La Eucaristía es el sacrificio mismo del Cuerpo y de la Sangre del Señor Jesús, que Él instituyó para perpetuar en los siglos, hasta su segunda venida, el sacrificio de la Cruz, confiando así a la Iglesia el memorial de su Muerte y Resurrección. De manera incruenta se actualiza la ofrenda del Hijo al Padre en la Cruz, y la aceptación del Padre de esa ofrenda en la Resurrección de su Hijo.
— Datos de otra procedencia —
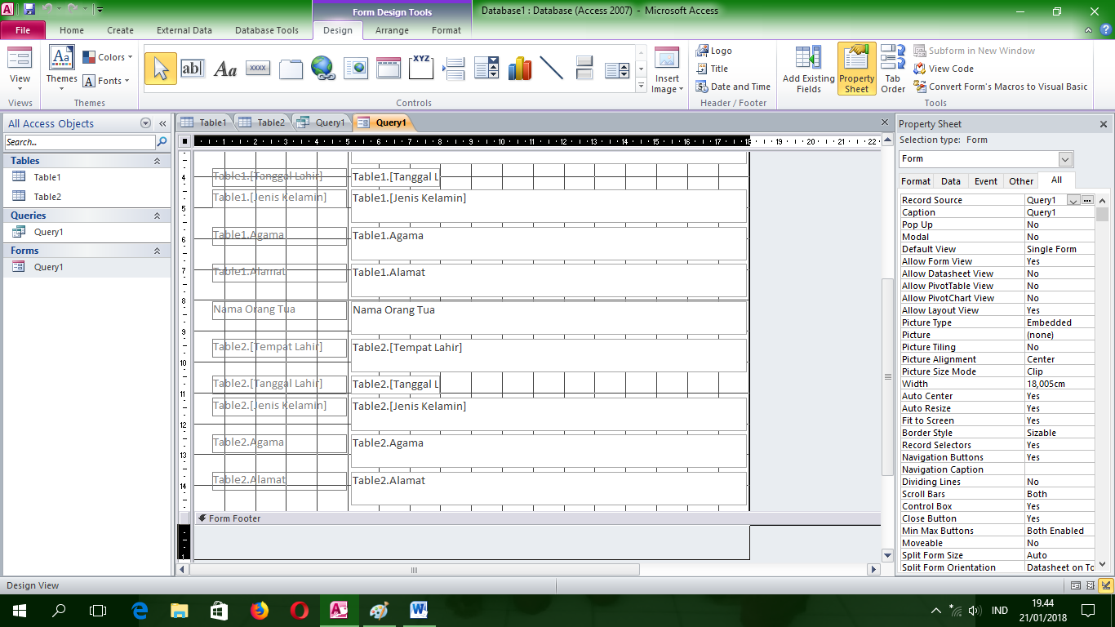The width and height of the screenshot is (1115, 627).
Task: Insert a Button control
Action: click(x=257, y=69)
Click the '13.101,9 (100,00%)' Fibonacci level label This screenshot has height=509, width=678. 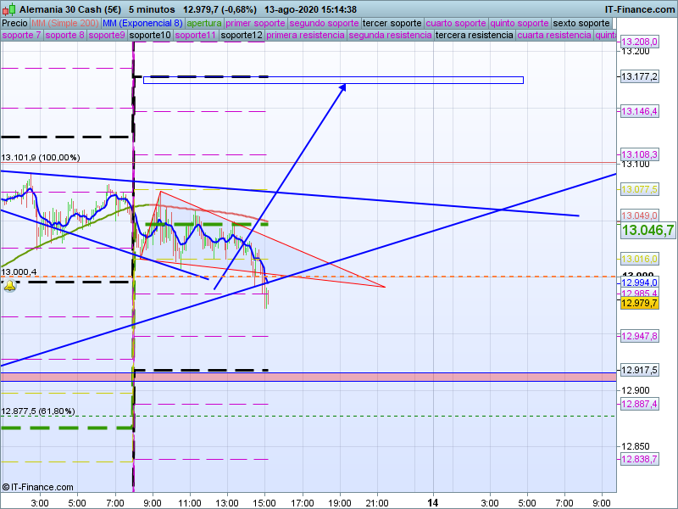(41, 157)
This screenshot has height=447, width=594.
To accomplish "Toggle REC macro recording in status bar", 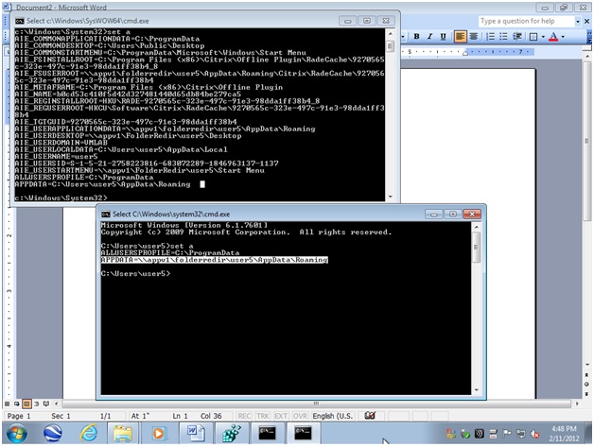I will point(244,416).
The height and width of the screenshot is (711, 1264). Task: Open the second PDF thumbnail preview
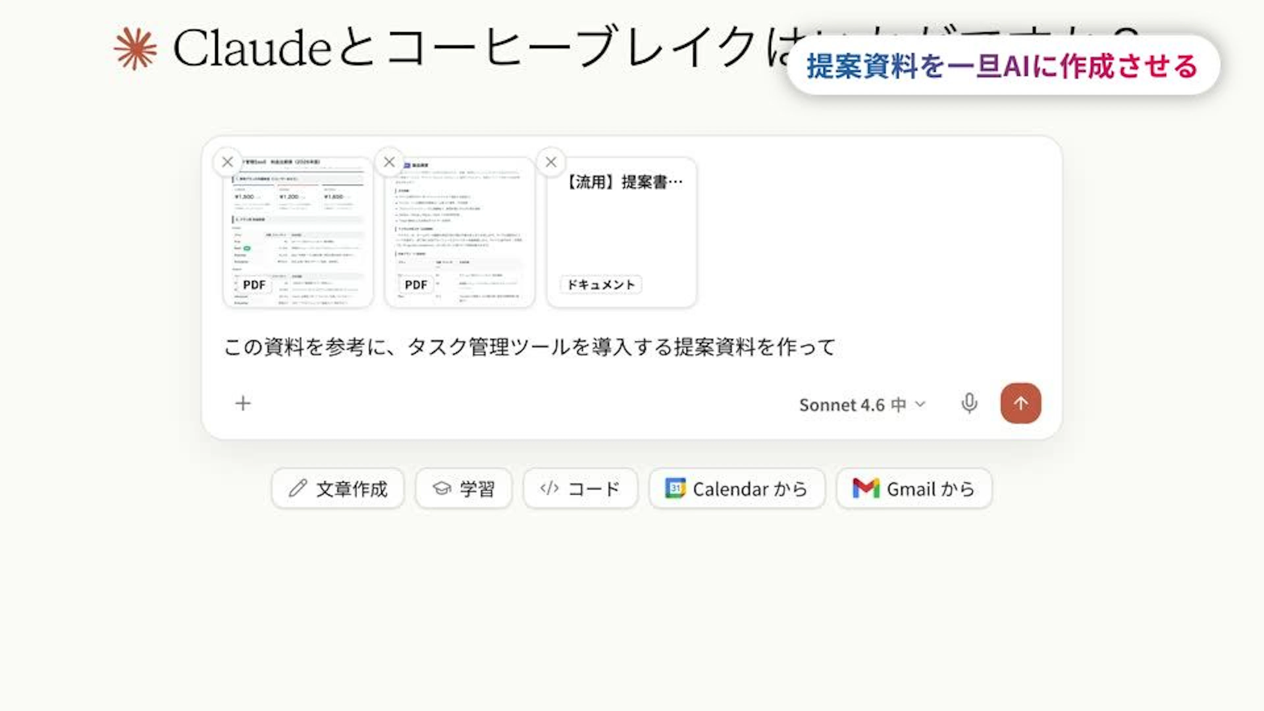(460, 232)
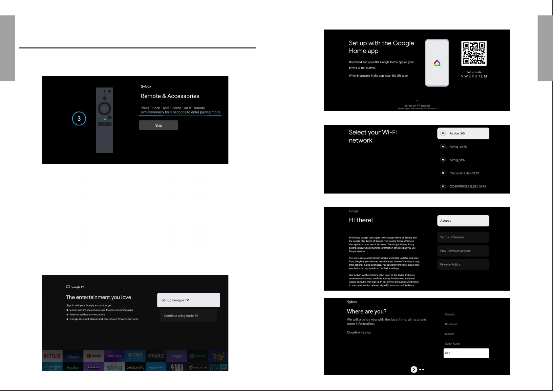Screen dimensions: 553x391
Task: Click the YouTube app tile
Action: point(94,356)
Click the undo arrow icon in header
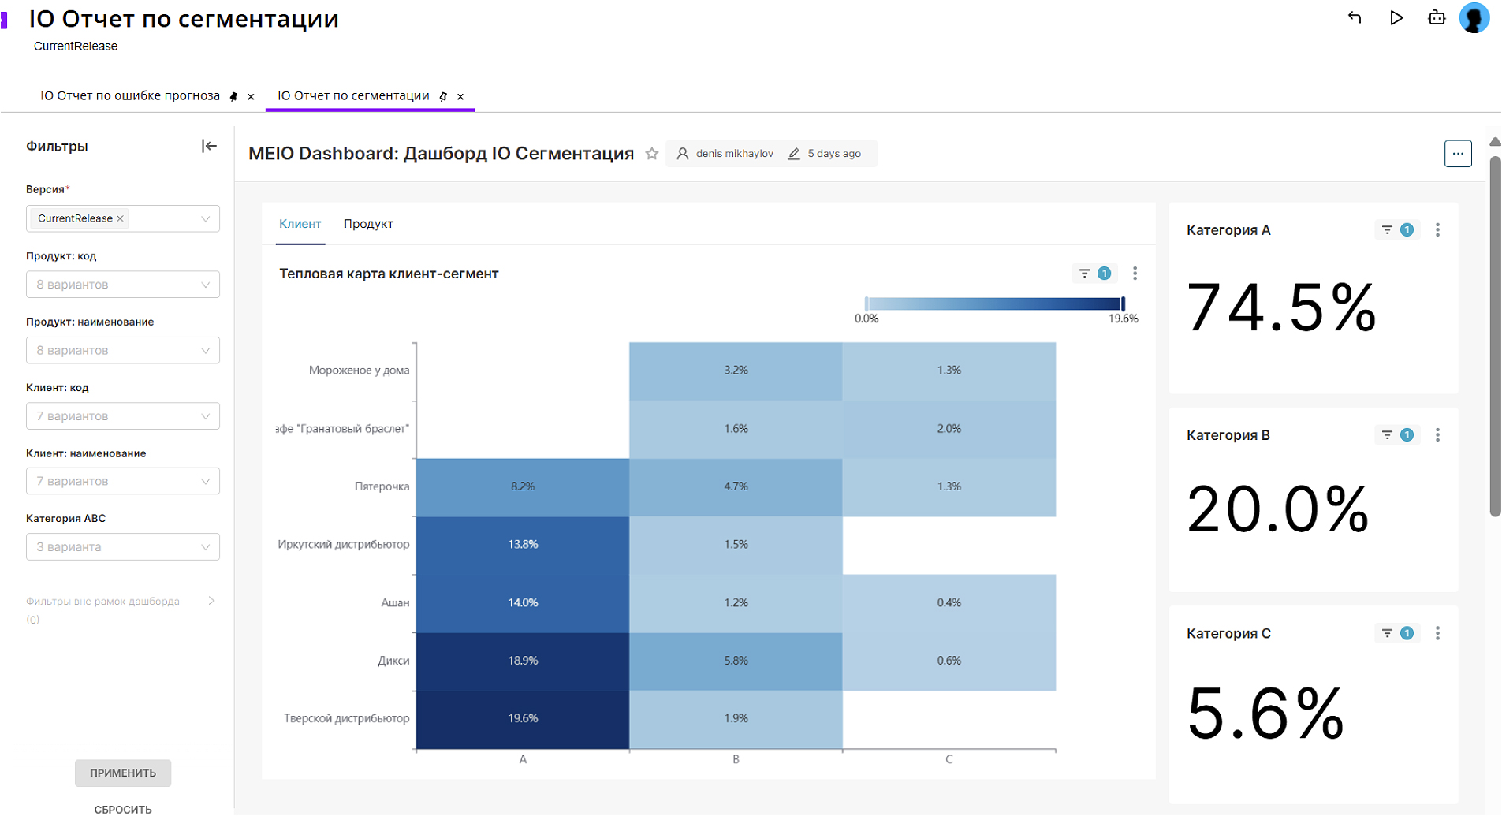Image resolution: width=1502 pixels, height=816 pixels. (1355, 17)
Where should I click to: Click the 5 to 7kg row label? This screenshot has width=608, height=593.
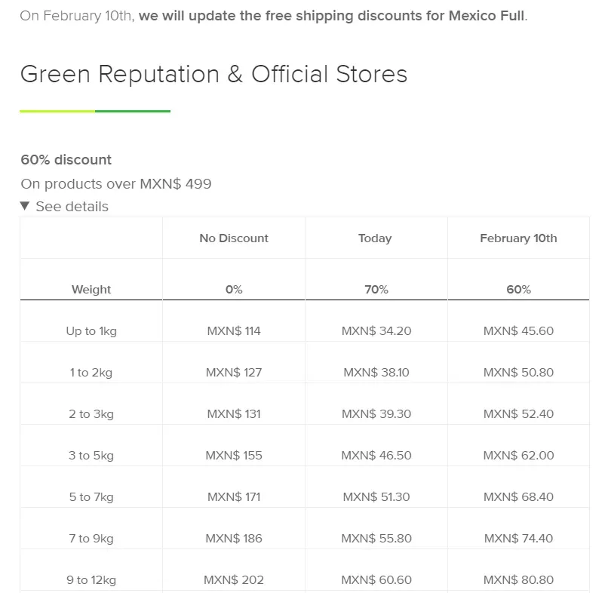(x=91, y=497)
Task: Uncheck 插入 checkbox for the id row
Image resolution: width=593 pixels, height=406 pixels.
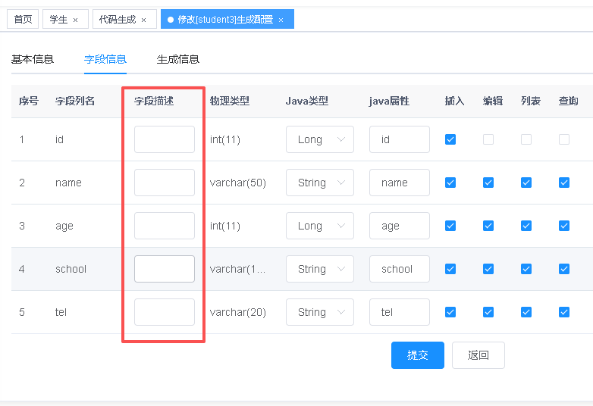Action: coord(450,139)
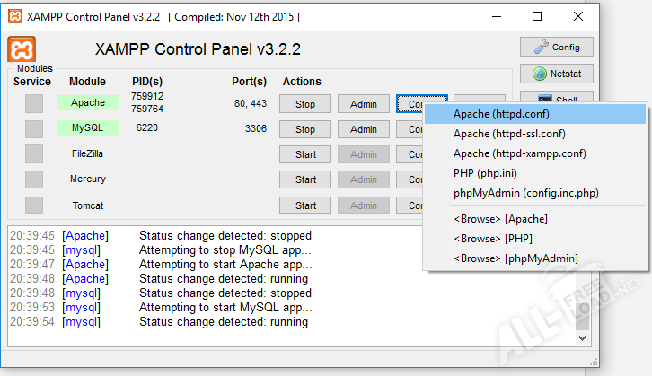Start the Tomcat module
Screen dimensions: 652x376
coord(305,205)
Ese es el corazón de la Eucaristía.
Igual que se encomendó a María el cuidar de la Iglesia, la Iglesia ha recibido la encomienda de celebrar la Eucaristía, y cada vez que se celebra, se renueva la gracia de la redención para los cristianos.
La Eucaristía es también signo de unidad, vínculo de caridad y banquete pascual, en el que se recibe a Cristo, el alma se llena de gracia y se nos da una prenda de la vida eterna.
Con monseñor José Ignacio Munilla, obispo de la diócesis de Orihuela-Alicante, nos formamos con el Compendio del Catecismo en el marco de la iniciación cristiana, en la que intervienen los diferentes sacramentos y donde la Eucaristía es la culminación, un adelanto de lo que te saciará para siempre.